Cronache

Proteste contro i migranti: condannati nove militanti di Casapound

Condannati nove militanti di Casapound per gli scontri anti-migranti a Casale San Nicola. Iannone: "Processo politico"

Proteste contro i migranti: condannati nove militanti di Casapound

Dura condanna inflitta a 9 militanti di CasaPound. Gli esponenti del movimento di destra sono stati condannati in primo grado dal Tribunale di Roma per le proteste avvenute il 17 luglio 2015 nei pressi di un campo d'accoglienza a Casale San Nicola.

"Ingiustizia è fatta - attacca presidente di Casapound Italia Gianluca Iannone - Con le condanne abnormi inflitte per i fatti di Casale San Nicola si mette nero su bianco che difendere i diritti degli italiani agli occhi dello Stato è un crimine che crea più allarme sociale di un attentato terroristico. E in effetti in una Nazione in cui la giustizia sociale e il rispetto per i propri cittadini sono ai minimi, difendere gli italiani è un atto rivoluzionario".

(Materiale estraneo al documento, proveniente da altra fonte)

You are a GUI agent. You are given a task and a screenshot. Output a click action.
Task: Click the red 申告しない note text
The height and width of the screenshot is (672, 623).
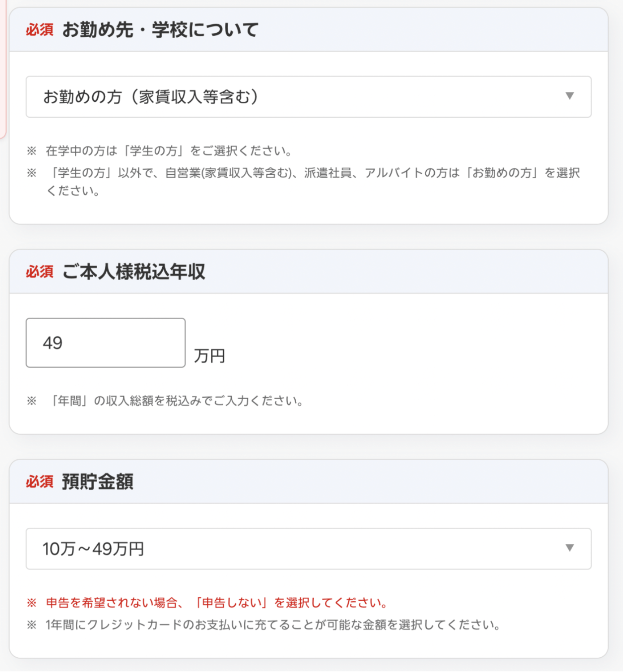point(216,603)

Gli scontri con le forze dell'ordine esplosero all'arrivo dei bus dei migranti dopo che per settimane il partito e alcuni cittadini avevano realizzato un sit-in permanente. Quel presidio cercò di opporsi fisicamente al passaggio dei bus con i profughi. Dopo i tafferugli con la polizia, 9 militanti di CasaPound avevano ricevuto una denuncia sfociata ieri in otto condanne a 3 anni 7 mesi e solo una più lieve, da 2 anni e 7 mesi. Tra i nomi eccellenti ci sono il vicepresidente Andrea Antonini e il responsabile romano Davide Di Stefano. l pm, Eugenio Albamonte, a dir la verità aveva chiesto pene ancor più severe: per i nove imputati aveva chieto tra i 6 anni e mezzo e i 7 anni, per un totale di oltre sessant'anni, con le accuse di resistenza aggravata e lesioni.

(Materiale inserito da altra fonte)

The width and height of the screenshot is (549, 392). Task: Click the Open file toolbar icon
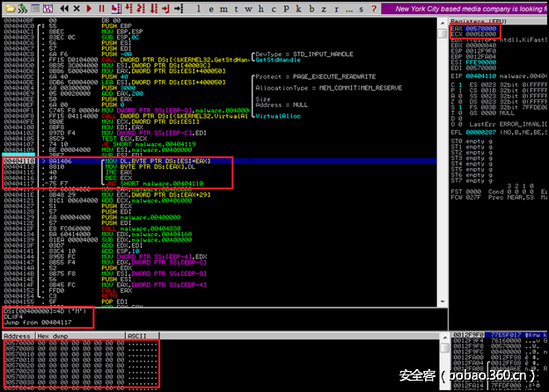coord(9,9)
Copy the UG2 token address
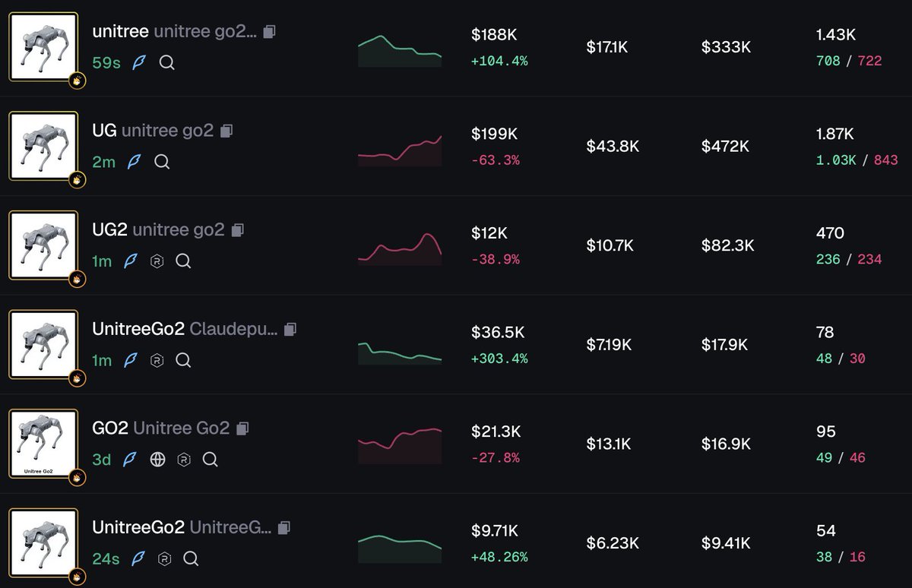Screen dimensions: 912x588 point(238,229)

"Le condanne, peraltro a pene che non hanno precedenti in Italia per questo genere di reati, arrivano giusto all'avvio della campagna elettorale per le politiche che vedranno Casapound impegnata con Simone Di Stefano candidato premier - aggiunge Iannone - Il paradosso è che, pochi mesi dopo quelle scene che nessuno avrebbe mai voluto vedere, l'allora prefetto di Roma Franco Gabrielli, con un clamoroso dietrofront, decise di chiudere la struttura per gli stessi motivi che i residenti avevano cercato invano di spiegargli, guadagnandosi solo accuse di razzismo, repressione e qualche manganellata".

Per Iannone si tratta di un "processo politico": "Non solo Casapound ha partecipato per quasi tre mesi al presidio pacifico per evitare che si destinasse a centro di accoglienza una struttura non adeguata - dice il presidente di Cp - ma anche che la resistenza opposta è stata passiva fino all'ultimo, quando la carica si è trasformata in scaramuccia con le prime file, ma mai c'è stata un'aggressione ai danni delle forze dell'ordine".

Senza contare che "tra le centinaia di persone che quel giorno si trovavano a Casale San Nicola solo 9 sono finite sotto processo per resistenza, e sono tutte di Casapound".